I cannot even be kind to Sledgehammer, because they really do not deserve it. The MP of this game is broken, bland, and recycled. There’s none of the fun aspects that Black Ops introduced, and none of the customization. And this is why I’m shocked to see Call of Duty doing so well among big name reviewers. Sure, there are bound to be some that line up for the CoD Kool Aid. I finished the SP campaign. I saw how it all ended. I played a bit of Spec Ops. I got my fill of MW3′s terrible MP. And then I moved on. I see a lot of this reflected in the MetaCritic scores for this game (user based).
Innovative? No. Will it keep you coming back for more? Uber-fans of the series will return with gun in-hand ready for more. Games are by nature, addictive. The game hasn’t gone as far as some might have hoped. But with the same game engine what can be done but try and improve the parts of the engine that can be tweaked?
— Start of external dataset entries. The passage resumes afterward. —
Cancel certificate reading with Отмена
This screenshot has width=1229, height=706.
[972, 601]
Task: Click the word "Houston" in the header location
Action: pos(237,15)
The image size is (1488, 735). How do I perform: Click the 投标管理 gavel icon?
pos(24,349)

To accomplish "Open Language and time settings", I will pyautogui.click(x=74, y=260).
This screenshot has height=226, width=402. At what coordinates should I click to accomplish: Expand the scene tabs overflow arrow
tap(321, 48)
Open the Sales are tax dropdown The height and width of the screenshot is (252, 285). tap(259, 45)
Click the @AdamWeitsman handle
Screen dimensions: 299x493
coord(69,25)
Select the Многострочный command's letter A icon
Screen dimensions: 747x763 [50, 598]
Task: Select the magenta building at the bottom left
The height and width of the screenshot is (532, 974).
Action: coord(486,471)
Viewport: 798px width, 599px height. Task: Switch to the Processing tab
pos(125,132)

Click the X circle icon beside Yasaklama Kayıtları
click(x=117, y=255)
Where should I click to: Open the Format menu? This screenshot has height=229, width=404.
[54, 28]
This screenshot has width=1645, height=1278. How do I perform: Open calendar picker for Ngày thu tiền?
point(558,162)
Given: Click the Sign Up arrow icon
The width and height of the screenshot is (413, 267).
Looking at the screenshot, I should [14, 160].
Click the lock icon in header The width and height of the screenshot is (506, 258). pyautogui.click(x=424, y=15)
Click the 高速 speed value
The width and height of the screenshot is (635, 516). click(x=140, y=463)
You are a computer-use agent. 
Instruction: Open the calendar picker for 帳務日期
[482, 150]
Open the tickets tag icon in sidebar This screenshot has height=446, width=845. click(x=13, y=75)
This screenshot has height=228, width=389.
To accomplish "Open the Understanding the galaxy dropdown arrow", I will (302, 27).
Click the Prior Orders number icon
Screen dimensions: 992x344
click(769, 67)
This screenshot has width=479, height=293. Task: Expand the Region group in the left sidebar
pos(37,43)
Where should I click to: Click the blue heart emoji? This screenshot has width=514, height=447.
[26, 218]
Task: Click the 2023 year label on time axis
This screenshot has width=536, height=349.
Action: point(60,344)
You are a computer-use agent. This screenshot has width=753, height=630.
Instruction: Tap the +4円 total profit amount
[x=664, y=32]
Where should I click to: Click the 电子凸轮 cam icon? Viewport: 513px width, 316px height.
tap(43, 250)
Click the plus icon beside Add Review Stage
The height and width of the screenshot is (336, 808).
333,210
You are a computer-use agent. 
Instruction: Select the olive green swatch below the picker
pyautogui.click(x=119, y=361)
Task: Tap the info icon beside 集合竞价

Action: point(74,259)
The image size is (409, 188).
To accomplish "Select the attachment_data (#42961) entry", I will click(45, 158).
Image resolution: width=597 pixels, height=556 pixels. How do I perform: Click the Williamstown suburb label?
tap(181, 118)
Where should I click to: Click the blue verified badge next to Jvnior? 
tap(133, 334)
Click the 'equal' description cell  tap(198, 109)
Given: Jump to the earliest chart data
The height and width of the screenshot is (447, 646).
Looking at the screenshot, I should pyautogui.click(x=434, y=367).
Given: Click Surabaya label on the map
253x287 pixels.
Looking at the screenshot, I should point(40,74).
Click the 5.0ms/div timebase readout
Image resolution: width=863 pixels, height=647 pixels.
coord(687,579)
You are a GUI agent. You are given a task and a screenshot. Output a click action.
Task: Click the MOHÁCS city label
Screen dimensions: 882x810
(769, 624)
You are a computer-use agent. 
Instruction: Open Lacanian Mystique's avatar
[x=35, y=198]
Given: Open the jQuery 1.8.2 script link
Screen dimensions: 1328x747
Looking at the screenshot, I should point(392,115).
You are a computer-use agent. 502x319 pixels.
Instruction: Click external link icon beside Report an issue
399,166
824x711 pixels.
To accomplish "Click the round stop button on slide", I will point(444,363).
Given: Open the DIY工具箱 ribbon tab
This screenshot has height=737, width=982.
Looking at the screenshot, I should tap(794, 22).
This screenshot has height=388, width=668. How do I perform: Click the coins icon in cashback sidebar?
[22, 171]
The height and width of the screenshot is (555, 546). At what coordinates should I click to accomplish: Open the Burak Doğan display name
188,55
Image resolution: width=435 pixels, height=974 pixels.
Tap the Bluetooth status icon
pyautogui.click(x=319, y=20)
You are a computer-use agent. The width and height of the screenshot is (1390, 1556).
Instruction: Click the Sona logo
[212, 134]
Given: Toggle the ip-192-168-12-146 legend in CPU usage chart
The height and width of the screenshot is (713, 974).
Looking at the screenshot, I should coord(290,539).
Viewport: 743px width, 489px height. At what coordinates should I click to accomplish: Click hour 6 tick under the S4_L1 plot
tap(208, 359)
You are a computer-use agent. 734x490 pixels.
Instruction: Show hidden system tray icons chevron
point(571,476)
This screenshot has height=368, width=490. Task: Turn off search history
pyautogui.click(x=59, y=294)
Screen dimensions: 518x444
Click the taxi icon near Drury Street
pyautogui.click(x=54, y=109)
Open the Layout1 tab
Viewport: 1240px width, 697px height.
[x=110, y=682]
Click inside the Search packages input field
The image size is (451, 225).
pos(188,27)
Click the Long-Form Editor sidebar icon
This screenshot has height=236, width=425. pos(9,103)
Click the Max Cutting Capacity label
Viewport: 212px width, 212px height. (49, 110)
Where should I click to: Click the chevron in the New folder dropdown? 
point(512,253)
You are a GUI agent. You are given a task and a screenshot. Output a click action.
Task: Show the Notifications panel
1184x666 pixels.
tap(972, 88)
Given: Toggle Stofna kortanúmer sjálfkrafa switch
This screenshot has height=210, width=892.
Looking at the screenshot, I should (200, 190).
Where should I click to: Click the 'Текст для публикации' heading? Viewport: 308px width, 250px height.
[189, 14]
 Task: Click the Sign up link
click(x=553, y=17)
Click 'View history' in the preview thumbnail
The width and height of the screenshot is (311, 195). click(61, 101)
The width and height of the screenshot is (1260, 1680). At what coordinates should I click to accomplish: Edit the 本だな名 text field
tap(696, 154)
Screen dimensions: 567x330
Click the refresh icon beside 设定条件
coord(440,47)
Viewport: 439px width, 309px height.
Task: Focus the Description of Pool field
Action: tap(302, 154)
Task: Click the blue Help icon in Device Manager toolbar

MW3 seems a little pricey for a game based on old technology even if there are new maps and locations. I guess it all depends on what a gamer is willing to pay and so far Activision have got it right.
With a long-standing gaming system you would hope to see noticeable improvements. This can be done with enough time given to a technology level by developers and can allow a particular game engine to run more smoothly and look slightly different with each new release. Did Infinity ward achieve this. Possibly. The Marmite scenario springs to mind – you will either love it or hate it. We let you decide.
Released on November 8, 2011 in Europe and North America on Microsoft Windows, Xbox 360, PlayStation 3
Checkmate11B STRONGLY recommends this be a rental before it’s made a purchase.